Rene Pape in Concert at the Met
His Appetite for Life Colors the Singing
By: Susan Hall - Sep 28, 2014
Rene Pape, Bass
Beethoven, Op. 48
Dvorak, Biblical Songs
Quilter, Three Shakespeare Songs
Mussorgsky, Dances of Death
Metropolitan Opera House
September 28, 2014
Pape is a natural. With a large voice that flows easily and a perfect instinct for the phrase, for dynamics and for drama he is one of the most gifted singers performing today. He is completing 2014 in performances in Macbeth and the Magic Flute and also Tristan and Iseult. No one will ever forget his Gurnemanz in Parsifal.
There was a moment in Parsifal when Pape sang about the annointment of the new King. He said, "I was so moved that I was shaking...it took me several minutes to calm down." Everyone felt the tension in the air. Pape wa not talking about his singing, but about his reaction to Wagner's music.
In his selection of songs, it was clear that he was listening and delivering the music of Beethoven and Dvorak, of the composers and their intention. He was not commenting on his own singing.
His program was brave and daring. Beethoven songs which began the afternoon were based on the poetry of Gellert and are a variety of addresses to God. In his commanding presence, and complete attention to emotional implication, Pape showed us how far he can extend dynamic range. Other singers try to pull off the whispered phrase, but only Pape does it perfectly. The stars flickered in the sixth song, and Camillo Radicke accompanied in seamless rhythms.
Pape's sense of humor is as graceful and compelling as his dramatic range. When applause erupted at an inappropriate place, he glared with a teasing good humor. Rattled by the unfortunate soprano who the Met keeps casting, Marina Poplavskaya, in a recent Faust production, he whispered in her ear so the entire Met audience could hear as she began Marguerite's famous Jewel Song, "Diamonds are a Girl's Best Friend."

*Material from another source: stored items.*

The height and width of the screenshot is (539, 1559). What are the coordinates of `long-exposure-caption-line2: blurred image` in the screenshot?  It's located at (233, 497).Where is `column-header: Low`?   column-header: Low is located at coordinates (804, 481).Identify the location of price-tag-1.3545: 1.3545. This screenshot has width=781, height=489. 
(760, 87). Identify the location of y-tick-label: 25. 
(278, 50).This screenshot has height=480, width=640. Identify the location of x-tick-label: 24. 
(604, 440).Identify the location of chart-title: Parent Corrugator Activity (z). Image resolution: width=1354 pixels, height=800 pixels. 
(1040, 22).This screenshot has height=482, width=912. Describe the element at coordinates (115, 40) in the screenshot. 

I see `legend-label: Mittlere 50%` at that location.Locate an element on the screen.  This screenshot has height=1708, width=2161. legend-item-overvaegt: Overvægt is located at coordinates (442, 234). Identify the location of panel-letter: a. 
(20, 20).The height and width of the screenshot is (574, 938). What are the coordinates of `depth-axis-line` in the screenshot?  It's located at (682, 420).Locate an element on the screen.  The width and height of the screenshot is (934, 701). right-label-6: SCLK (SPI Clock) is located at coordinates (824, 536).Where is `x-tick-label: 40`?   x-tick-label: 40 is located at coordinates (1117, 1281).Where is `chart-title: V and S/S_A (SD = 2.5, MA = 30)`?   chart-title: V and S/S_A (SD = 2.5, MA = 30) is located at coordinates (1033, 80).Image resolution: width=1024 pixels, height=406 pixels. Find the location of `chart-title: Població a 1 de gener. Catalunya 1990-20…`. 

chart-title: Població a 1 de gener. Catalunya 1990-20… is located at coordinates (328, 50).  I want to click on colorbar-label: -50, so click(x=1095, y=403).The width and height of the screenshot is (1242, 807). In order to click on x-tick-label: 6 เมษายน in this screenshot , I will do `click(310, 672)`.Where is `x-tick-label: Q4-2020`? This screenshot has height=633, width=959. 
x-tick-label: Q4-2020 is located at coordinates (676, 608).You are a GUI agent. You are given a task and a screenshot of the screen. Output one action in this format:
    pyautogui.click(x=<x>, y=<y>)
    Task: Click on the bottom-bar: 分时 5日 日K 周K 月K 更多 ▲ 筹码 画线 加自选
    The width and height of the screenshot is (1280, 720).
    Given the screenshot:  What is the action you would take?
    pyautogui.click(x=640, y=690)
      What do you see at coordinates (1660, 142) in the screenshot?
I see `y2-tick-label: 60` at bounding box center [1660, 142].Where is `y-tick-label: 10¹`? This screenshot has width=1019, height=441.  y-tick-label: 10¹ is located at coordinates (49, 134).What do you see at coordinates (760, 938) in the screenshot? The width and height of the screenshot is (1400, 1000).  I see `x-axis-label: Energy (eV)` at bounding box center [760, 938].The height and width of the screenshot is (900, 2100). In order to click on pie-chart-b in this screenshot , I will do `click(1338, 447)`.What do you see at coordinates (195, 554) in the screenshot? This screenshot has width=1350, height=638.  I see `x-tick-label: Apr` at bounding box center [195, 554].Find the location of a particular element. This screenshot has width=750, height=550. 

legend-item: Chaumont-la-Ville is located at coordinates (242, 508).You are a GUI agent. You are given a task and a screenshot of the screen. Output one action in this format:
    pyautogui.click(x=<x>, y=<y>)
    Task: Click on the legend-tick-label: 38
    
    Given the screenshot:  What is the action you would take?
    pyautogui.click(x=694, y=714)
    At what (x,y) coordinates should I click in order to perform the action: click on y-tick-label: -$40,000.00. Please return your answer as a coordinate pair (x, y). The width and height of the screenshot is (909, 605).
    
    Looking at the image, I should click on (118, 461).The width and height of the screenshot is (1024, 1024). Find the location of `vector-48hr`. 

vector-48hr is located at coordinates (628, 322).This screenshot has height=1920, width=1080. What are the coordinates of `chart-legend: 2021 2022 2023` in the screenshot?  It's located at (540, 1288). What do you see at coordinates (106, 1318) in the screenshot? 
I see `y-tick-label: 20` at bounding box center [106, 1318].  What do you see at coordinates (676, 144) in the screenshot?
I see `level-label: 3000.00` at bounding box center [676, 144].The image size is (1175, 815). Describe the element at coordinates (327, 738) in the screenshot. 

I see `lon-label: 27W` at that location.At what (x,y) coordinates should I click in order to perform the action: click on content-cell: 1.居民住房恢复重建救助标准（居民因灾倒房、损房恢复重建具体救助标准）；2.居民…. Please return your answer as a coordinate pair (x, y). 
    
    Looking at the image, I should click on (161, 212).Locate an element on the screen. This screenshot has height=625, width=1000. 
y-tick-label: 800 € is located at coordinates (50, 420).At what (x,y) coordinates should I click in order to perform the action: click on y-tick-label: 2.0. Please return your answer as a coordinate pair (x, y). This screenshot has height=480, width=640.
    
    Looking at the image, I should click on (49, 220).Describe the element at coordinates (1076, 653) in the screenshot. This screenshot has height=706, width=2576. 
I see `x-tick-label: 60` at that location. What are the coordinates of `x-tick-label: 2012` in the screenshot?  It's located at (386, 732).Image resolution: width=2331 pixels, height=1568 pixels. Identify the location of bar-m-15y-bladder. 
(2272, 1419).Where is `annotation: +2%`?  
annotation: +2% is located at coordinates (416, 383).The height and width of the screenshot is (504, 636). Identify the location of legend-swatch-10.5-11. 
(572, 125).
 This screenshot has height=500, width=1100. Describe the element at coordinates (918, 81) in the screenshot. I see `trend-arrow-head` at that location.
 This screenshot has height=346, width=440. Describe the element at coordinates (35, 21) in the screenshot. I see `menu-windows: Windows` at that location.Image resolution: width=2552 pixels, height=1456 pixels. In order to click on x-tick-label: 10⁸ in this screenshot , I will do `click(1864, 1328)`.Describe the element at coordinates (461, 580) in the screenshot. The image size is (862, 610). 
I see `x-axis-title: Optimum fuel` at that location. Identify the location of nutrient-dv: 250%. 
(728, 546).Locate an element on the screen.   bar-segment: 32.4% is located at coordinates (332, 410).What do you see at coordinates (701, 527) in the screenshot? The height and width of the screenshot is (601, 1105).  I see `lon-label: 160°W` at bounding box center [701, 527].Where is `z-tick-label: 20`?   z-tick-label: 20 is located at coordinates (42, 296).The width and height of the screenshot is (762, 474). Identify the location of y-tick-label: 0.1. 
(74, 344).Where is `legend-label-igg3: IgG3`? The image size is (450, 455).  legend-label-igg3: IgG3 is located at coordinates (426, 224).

Pape is known to be indulgent of women, booze, cigarette, and let's face it, life. He has said, "I suppose I should be
more careful, but on the other hand, you will be good onstage if you live a real life. If you take yourself out of real life and overprotect yourself, you cannot make real music. It will always be fake."
Pape's low placement does not sound guttural. It does not wobble. His tones are totally focused. He smiles as he sings, but not because he is amused, but so he can facilitate his technique and keep his tone frontal. His perfect technique is used to produce tonal color as he wants it. He can make his notes round and dark or bright and open. He is relaxed because this is his voice, not one that is made up of many selected pieces, the fault of so many singers today. His vibrato is also natural and pleasing. With hiis superior technique, he explores expression in the service of musicianship.
Pape's English is first rate. Songs from Shakespeare, by the late 19th century composer Quilter,were delightful. His final encore was a selection was from Camelot. His promise 'never to leave' was not kept, but enticed an audience that would never let this great lyric bass go. Pape loves blues and hard rock too. He is a musical polymath.
The house was sparsely populated. The Met offered a free glass of champagne with the purchase of tickets. I was paper and so were many of my friends. Although the Metropolitan Opera house is thankfully one of Pape's homes, it is too big for a recital. Pape's voice comfortably fills the hall, but recitals and perhaps even operas now belong in smaller homes. A great artist like Pape clearly demonstrates this. Lincoln Center slogs on hoping that tourists' bucket lists will solve their attendance problems.